Orange and the ancient world

Ancient Egyptian artists used an orange mineral pigment called realgar for tomb paintings. This soft, sectile mineral occurs in monoclinic crystals, which can form into large clusters of scarlet, semi-precious gemstones. The same pigment was later used for colouring manuscripts by medieval artists.

Orange pigments were also made in ancient times from a mineral known as orpiment, whose naturally golden-yellow hue made it of great interest to alchemists; they conjectured it held the secret to forming gold. Orpiment was traded in the Roman Empire and was used as medicine in China despite its high arsenic content.

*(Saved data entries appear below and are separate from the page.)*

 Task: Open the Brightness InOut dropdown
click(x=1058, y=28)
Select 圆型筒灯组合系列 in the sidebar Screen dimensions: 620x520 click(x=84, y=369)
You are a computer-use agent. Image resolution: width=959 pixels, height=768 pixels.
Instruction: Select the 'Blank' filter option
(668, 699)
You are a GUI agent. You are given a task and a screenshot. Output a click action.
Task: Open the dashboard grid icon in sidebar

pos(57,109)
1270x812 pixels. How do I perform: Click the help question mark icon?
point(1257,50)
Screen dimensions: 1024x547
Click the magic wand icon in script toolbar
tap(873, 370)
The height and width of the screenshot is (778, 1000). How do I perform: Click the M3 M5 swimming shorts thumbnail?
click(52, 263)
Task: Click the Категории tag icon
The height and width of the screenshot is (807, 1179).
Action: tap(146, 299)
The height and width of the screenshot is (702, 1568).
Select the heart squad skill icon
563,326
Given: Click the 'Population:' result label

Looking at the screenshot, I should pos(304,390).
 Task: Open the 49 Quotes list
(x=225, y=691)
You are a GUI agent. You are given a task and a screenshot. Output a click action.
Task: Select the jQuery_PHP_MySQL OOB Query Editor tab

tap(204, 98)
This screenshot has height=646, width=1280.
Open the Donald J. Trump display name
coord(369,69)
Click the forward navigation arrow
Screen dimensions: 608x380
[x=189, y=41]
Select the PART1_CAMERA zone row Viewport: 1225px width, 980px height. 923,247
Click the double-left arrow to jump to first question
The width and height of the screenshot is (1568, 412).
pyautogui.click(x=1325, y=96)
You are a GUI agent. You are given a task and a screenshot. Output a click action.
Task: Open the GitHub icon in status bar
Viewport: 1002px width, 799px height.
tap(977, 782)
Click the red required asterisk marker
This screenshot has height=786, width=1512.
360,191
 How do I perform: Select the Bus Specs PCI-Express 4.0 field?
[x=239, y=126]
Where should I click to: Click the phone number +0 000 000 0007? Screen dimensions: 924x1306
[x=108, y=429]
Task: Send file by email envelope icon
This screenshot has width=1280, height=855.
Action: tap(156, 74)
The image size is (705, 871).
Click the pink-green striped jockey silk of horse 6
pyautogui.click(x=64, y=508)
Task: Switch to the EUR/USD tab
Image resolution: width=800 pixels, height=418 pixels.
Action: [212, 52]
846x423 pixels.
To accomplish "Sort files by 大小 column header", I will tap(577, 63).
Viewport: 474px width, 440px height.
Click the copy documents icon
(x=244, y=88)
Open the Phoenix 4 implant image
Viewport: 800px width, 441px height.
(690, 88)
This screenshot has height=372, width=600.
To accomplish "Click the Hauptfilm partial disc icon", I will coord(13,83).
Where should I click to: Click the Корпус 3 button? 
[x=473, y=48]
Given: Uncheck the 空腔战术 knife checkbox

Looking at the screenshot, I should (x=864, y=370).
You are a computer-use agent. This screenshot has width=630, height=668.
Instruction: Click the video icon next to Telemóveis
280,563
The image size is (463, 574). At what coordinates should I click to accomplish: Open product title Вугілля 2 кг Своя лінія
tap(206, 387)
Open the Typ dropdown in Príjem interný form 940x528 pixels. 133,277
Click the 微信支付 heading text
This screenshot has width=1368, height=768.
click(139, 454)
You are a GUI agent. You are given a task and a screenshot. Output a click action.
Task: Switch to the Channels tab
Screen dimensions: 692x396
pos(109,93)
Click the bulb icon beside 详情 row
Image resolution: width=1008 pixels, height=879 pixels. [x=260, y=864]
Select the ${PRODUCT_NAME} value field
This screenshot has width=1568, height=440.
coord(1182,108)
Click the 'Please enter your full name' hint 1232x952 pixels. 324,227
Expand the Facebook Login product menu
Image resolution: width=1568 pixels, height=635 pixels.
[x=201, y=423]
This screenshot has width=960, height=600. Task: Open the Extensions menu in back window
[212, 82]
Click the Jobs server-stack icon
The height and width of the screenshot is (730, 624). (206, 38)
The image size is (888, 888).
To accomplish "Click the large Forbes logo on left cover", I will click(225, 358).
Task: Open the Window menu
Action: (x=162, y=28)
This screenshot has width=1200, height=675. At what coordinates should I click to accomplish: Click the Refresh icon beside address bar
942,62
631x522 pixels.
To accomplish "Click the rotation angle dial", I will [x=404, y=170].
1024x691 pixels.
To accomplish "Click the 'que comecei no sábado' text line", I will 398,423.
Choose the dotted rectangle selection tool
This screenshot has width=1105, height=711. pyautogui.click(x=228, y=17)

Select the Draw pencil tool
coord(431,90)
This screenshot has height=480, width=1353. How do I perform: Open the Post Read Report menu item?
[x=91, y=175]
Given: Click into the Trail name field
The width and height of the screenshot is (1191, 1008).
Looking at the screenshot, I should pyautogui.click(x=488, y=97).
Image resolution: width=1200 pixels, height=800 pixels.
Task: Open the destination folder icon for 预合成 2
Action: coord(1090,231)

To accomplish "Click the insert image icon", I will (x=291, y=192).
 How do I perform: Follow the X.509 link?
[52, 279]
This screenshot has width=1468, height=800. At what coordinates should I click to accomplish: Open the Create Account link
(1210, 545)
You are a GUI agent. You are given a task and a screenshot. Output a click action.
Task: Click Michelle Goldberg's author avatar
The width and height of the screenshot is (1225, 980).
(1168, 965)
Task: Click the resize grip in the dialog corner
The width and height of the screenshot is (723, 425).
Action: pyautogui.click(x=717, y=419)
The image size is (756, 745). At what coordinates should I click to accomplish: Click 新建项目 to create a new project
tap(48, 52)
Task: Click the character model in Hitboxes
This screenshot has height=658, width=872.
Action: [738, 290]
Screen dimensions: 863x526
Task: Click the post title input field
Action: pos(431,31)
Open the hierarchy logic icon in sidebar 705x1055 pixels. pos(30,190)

For centuries, orpiment was ground down and used as pigment in painting and sealing wax. In fact, it was one of the few clear, bright pigments available to artists until the 19th century, whose dawn saw the introduction of cadmium yellows, chromium yellows and organic dye-based colours. After the 19th century, orpiment became redundant because of its extreme toxicity and incompatibility with other common pigments, such as verdigris and azurite.

18th and 19th century

In 1797, French scientist Louis Vauquelin discovered the mineral crocoite, which led in 1809 to the advent of the synthetic pigment chrome orange. Other synthetic pigments, cobalt red, cobalt yellow and cobalt orange, made from cadmium sulphide plus cadmium selenite, soon followed. These new pigments, plus the invention of the metal paint tube in 1841, meant artists could paint outdoors and capture the colours of natural light.

Pomona (pictured above in a painting by Nicolas Fouché c.1700), the goddess of fruitful abundance, was often depicted in orange; her name derived from the Latin word pomon, meaning fruit. Thanks to the 17th century invention of the heated greenhouse, oranges themselves became more common in northern Europe.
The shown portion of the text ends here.